Start of Data shown
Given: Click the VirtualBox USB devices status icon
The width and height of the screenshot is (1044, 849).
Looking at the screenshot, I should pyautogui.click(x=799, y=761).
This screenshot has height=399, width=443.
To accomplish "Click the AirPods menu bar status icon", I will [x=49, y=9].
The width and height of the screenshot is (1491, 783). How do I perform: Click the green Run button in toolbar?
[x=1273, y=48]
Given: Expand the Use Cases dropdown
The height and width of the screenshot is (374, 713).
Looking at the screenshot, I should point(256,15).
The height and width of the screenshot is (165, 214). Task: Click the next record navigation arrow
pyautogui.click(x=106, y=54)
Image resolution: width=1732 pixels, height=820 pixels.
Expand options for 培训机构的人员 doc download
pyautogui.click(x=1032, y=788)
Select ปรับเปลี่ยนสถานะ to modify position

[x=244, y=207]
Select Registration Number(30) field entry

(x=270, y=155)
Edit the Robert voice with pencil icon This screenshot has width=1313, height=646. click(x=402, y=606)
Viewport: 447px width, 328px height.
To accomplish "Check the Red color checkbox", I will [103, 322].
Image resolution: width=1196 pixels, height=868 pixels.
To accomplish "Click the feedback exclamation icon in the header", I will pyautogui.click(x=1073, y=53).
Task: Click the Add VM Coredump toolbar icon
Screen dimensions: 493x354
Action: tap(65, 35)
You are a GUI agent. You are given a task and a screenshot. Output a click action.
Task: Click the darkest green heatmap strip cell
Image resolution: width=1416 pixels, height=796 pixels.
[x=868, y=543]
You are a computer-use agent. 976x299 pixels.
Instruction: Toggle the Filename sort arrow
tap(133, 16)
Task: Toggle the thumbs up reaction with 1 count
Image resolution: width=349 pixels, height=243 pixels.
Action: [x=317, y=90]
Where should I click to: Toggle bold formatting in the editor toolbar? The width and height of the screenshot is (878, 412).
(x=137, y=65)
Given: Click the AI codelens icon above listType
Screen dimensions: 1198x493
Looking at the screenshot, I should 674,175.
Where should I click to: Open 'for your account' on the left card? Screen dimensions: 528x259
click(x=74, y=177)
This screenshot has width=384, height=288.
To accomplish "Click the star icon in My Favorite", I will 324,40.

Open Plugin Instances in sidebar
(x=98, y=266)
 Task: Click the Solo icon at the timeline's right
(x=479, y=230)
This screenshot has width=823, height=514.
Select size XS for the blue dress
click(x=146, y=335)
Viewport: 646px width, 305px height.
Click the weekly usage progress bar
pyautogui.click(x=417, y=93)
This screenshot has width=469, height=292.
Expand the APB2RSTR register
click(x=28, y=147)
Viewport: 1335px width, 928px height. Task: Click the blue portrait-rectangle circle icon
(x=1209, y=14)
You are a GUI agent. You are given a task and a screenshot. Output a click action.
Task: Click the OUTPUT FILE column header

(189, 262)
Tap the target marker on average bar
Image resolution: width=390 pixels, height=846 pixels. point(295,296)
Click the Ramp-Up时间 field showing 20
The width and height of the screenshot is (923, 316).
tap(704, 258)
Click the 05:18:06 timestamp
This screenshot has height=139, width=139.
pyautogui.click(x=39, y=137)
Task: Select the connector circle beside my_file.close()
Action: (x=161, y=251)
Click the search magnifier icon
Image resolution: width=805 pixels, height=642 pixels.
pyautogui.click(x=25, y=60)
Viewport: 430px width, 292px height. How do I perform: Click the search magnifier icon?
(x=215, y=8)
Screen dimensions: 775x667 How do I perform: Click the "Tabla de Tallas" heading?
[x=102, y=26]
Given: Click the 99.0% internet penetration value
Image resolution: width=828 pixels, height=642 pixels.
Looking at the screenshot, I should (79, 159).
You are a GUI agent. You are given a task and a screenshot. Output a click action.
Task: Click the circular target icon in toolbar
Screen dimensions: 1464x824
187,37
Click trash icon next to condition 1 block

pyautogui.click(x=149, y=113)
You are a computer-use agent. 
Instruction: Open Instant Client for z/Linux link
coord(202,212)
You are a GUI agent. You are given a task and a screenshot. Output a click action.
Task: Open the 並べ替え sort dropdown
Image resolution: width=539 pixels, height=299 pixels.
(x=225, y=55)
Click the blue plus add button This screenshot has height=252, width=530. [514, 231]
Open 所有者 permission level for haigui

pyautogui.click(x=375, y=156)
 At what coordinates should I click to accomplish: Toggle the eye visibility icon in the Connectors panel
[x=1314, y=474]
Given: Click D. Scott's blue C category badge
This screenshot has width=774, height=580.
End of Data shown
Given problem ▸ Repeat the material above word for word, from its first line through the line with "(x=98, y=266)", including that line.

Worked answer ▸
Given: Click the VirtualBox USB devices status icon
The width and height of the screenshot is (1044, 849).
Looking at the screenshot, I should pyautogui.click(x=799, y=761).
This screenshot has height=399, width=443.
To accomplish "Click the AirPods menu bar status icon", I will [x=49, y=9].
The width and height of the screenshot is (1491, 783). How do I perform: Click the green Run button in toolbar?
[x=1273, y=48]
Given: Expand the Use Cases dropdown
The height and width of the screenshot is (374, 713).
Looking at the screenshot, I should point(256,15).
The height and width of the screenshot is (165, 214). Task: Click the next record navigation arrow
pyautogui.click(x=106, y=54)
Image resolution: width=1732 pixels, height=820 pixels.
Expand options for 培训机构的人员 doc download
pyautogui.click(x=1032, y=788)
Select ปรับเปลี่ยนสถานะ to modify position

[x=244, y=207]
Select Registration Number(30) field entry

(x=270, y=155)
Edit the Robert voice with pencil icon This screenshot has width=1313, height=646. click(x=402, y=606)
Viewport: 447px width, 328px height.
To accomplish "Check the Red color checkbox", I will [103, 322].
Image resolution: width=1196 pixels, height=868 pixels.
To accomplish "Click the feedback exclamation icon in the header", I will pyautogui.click(x=1073, y=53).
Task: Click the Add VM Coredump toolbar icon
Screen dimensions: 493x354
Action: tap(65, 35)
You are a GUI agent. You are given a task and a screenshot. Output a click action.
Task: Click the darkest green heatmap strip cell
Image resolution: width=1416 pixels, height=796 pixels.
[x=868, y=543]
You are a computer-use agent. 976x299 pixels.
Instruction: Toggle the Filename sort arrow
tap(133, 16)
Task: Toggle the thumbs up reaction with 1 count
Image resolution: width=349 pixels, height=243 pixels.
Action: [x=317, y=90]
Where should I click to: Toggle bold formatting in the editor toolbar? The width and height of the screenshot is (878, 412).
(x=137, y=65)
Given: Click the AI codelens icon above listType
Screen dimensions: 1198x493
Looking at the screenshot, I should 674,175.
Where should I click to: Open 'for your account' on the left card? Screen dimensions: 528x259
click(x=74, y=177)
This screenshot has width=384, height=288.
To accomplish "Click the star icon in My Favorite", I will 324,40.

Open Plugin Instances in sidebar
(x=98, y=266)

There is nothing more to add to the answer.